DOCUMENT EXCERPT
============

It should be understood that either the flow chart 300 or the flow chart 400 may be used. The real-time, on-the-fly method is preferred, but alternatively a GPS signal may be stored in memory and then processed. The memory is generally used in cases where the receiver has lost a correlation lock and can no longer correlate the signal in real-time, as it is received. This may be done in order to improve or maintain signal reception, to improve the strength of the received signal, to reduce power consumption, or to spread the computational load out over time. FIG. 5 shows a flow chart 500 of a third embodiment of the method for determining time in a GPS handset. In step 501, a received GPS message is down converted to an intermediate frequency. This is commonly known in the art and is done to make data processing and handling easier.

In step 504, the intermediate frequency is sampled to get a plurality of digital samples. The sampling is usually done over a predetermined time period such as, for example, one second, and as a result in the preferred embodiment two-hundred samples are created.

In step 507, the digital IF samples are stored. In the preferred embodiment, they are stored in a general memory such as, for example, a random access memory. However, the digital IF samples may be stored in any type of digital storage device. In step 510, a code phase is determined for each visible satellite for which data has been received.

In step 512, a Doppler (or frequency) shift is determined for data that is received for each visible satellite. The GPS system employs twenty-four satellites distributed in orbit around the earth and generally at least four satellites are visible from any point on earth with a clear view of the sky.

============

SOURCE EXCERPT

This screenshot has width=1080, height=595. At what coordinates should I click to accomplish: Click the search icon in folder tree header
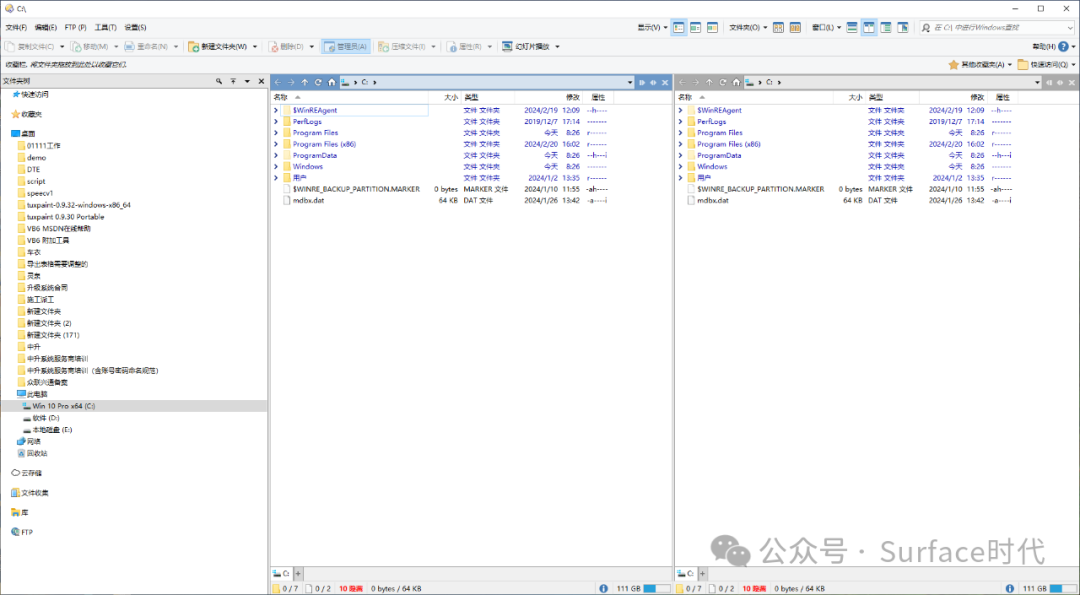[218, 81]
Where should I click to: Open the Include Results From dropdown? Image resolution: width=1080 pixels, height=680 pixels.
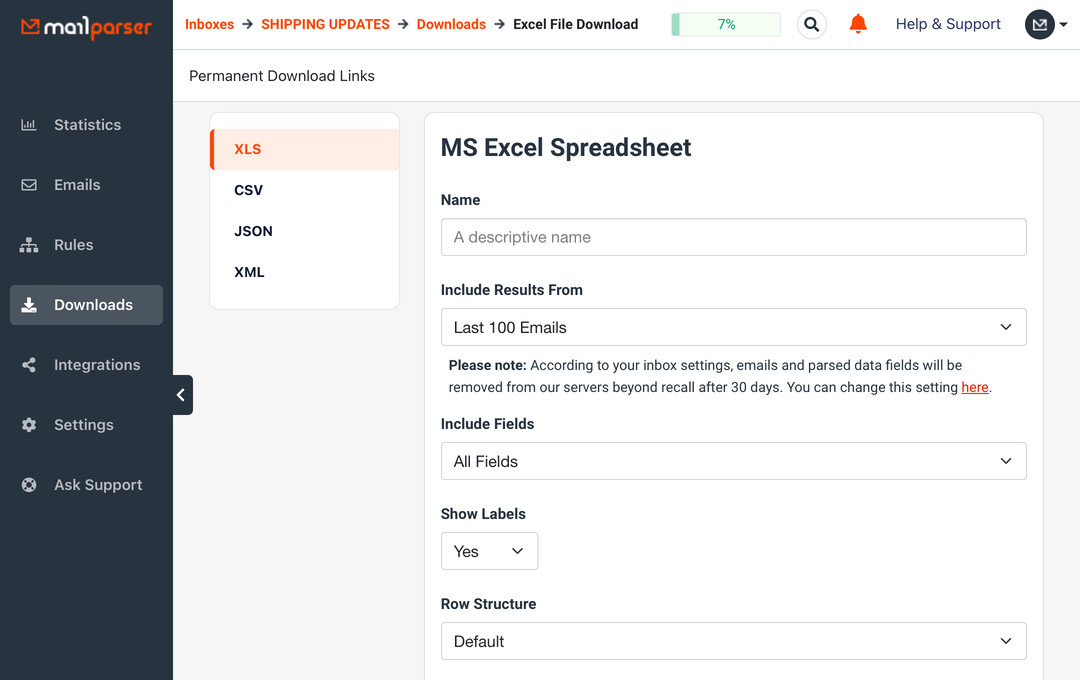tap(733, 327)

============

JOB A
Retype the GPS excerpt from "In step 507, the" to "of the sky.".
JOB B
Answer these about the GPS excerpt:
(i) In step 501, what is a received GPS message down converted to?
(ii) What example time period is given for the sampling in step 504?
(iii) How many satellites does the GPS system employ?
JOB C
Write what comes next in the GPS excerpt, starting after its final sentence.
The lines above are separate material, unrelated to the GPS excerpt.

EXERCISE OUTPUT A
In step 507, the digital IF samples are stored. In the preferred embodiment, they are stored in a general memory such as, for example, a random access memory. However, the digital IF samples may be stored in any type of digital storage device. In step 510, a code phase is determined for each visible satellite for which data has been received.

In step 512, a Doppler (or frequency) shift is determined for data that is received for each visible satellite. The GPS system employs twenty-four satellites distributed in orbit around the earth and generally at least four satellites are visible from any point on earth with a clear view of the sky.

EXERCISE OUTPUT B
(i) An intermediate frequency.
(ii) One second.
(iii) Twenty-four.

EXERCISE OUTPUT C
In step 517, the strongest signal is chosen for processing. Because the method is designed to determine an accurate time during periods when reception of GPS signals is relatively poor, selection of the strongest signal gives the most reliability and the most probability of success. It also reduces the computational time and its resulting power consumption by only processing the minimum number of signals needed for time determination, that being one satellite signal. Of course, the strongest signal is not absolutely necessary for determining accurate time. Additionally (but sub- optimally), multiple signals could be processed to determine time in the receiver.

In step 522, an in-phase characteristic of the post-correlation coherent signal is measured and stored. In step 527, a quadrature characteristic of the post- correlation coherent signal is measured and stored. Steps 522 and 527 are preferably performed simultaneously.

In step 531, the in-phase and quadrature characteristics determined in steps 522 and 527 are coherently correlated to an expected data pattern. In a preferred embodiment, this is the preamble 102, the HOW word 105, and / or the subframe ID 106.

In effect, step 531 is comparing in-phase and quadrature characteristics of the received signal to the expected data pattern to determine when the expected data pattern starts in the sequence of received data.

In step 534, a time offset is determined from the correlation maximum. The correlation of step 531 will produce a peak (which can be seen in FIG.9), and this peak is the point of maximum correlation, i.e., the point at which the incoming data matches the expected data pattern. The time between the start of data capture and the peak, therefore, gives the time offset at which the start of the expected data pattern occurs.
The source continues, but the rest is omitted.